>> start Items

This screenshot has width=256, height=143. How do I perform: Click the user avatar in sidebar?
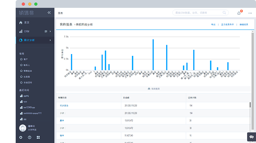click(22, 128)
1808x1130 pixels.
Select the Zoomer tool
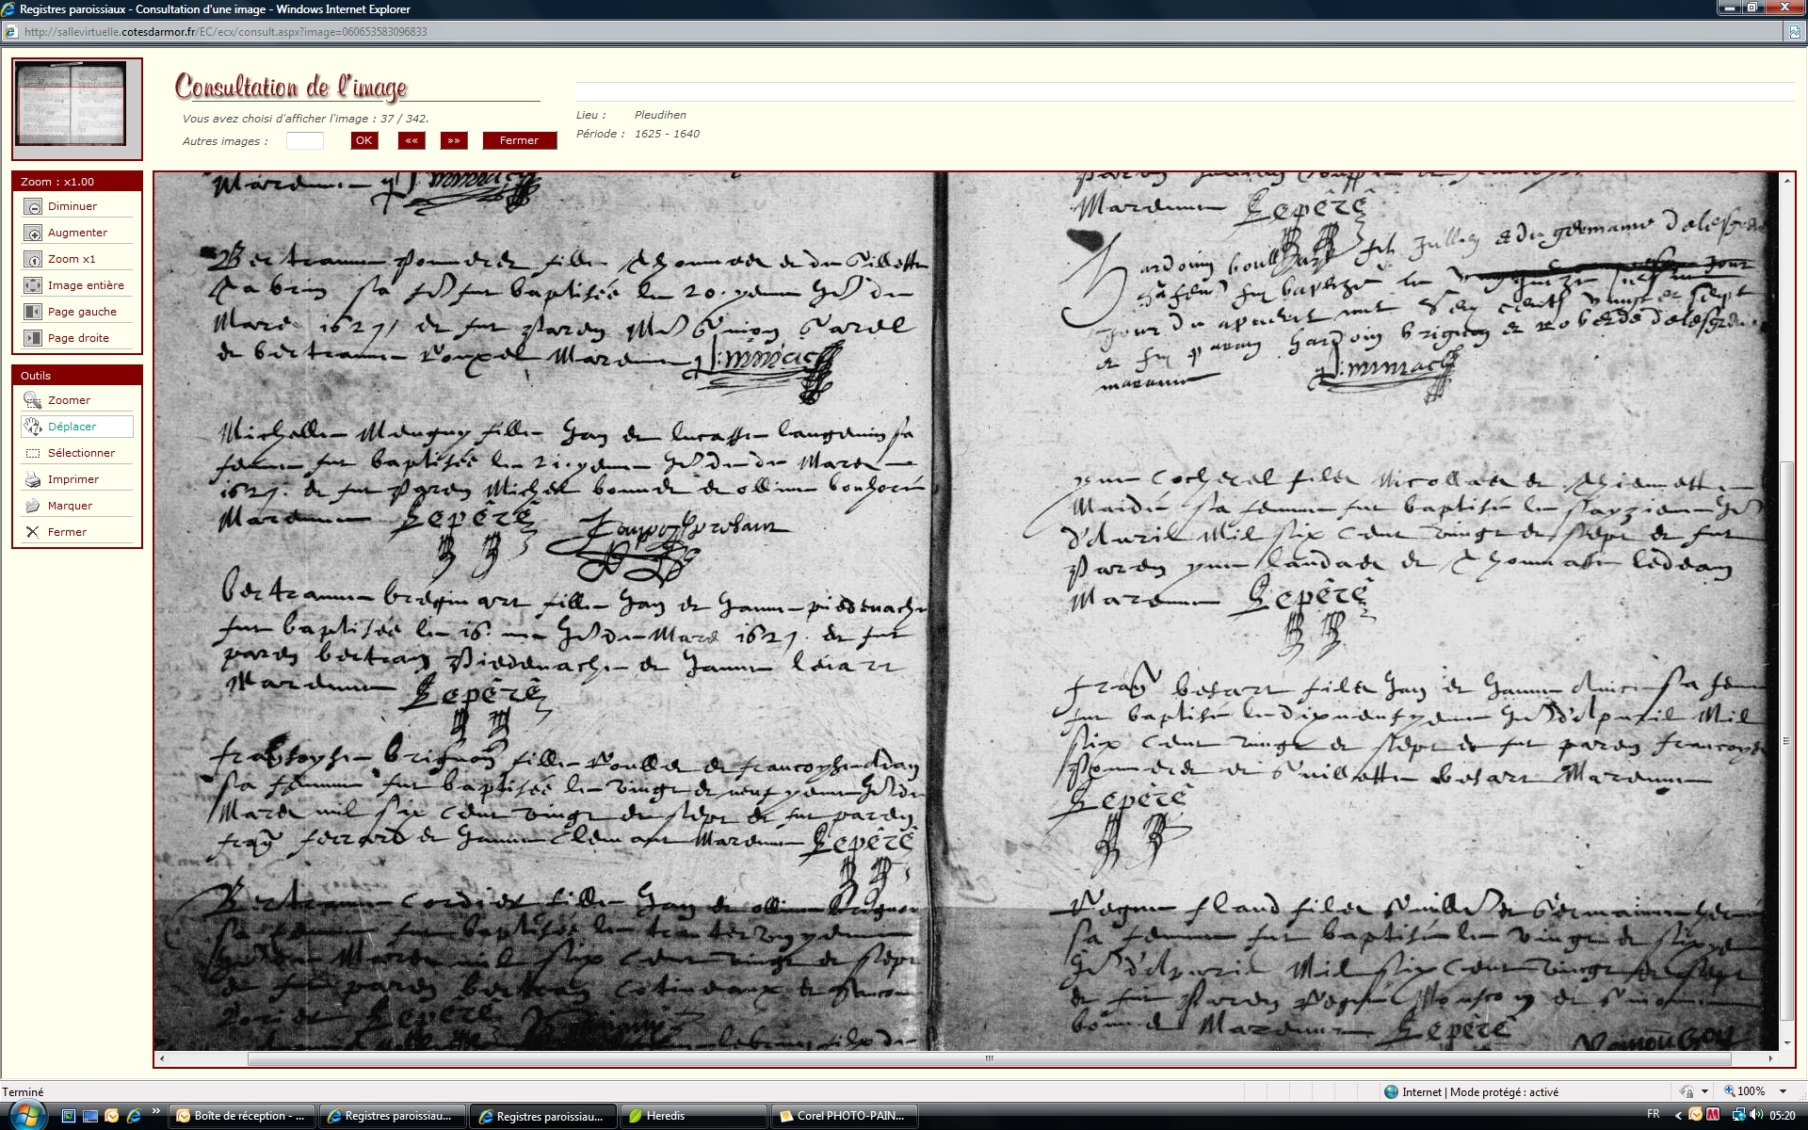tap(33, 400)
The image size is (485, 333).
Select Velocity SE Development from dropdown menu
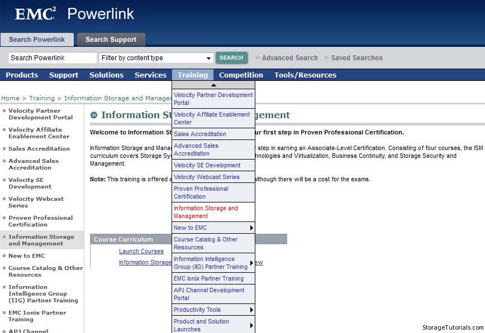207,165
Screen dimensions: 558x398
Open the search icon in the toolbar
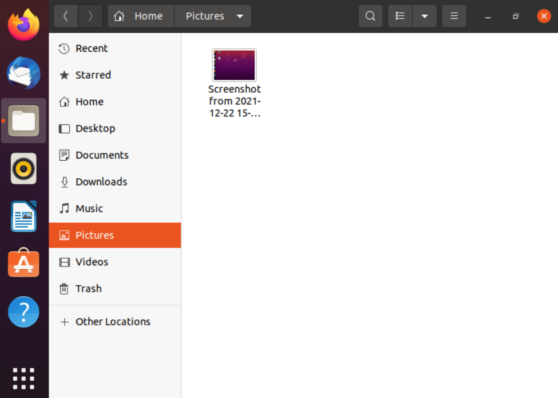point(370,16)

>> end Items

Present all of the data above as a numbered list, one line per item, with blank lines skipped and the pictures omitted.

= Full output =
1. This screenshot has width=256, height=143. How do I perform: Click the user avatar in sidebar?
2. click(22, 128)
3. 1808x1130 pixels.
4. Select the Zoomer tool
5. tap(33, 400)
6. The image size is (485, 333).
7. Select Velocity SE Development from dropdown menu
8. 207,165
9. Screen dimensions: 558x398
10. Open the search icon in the toolbar
11. point(370,16)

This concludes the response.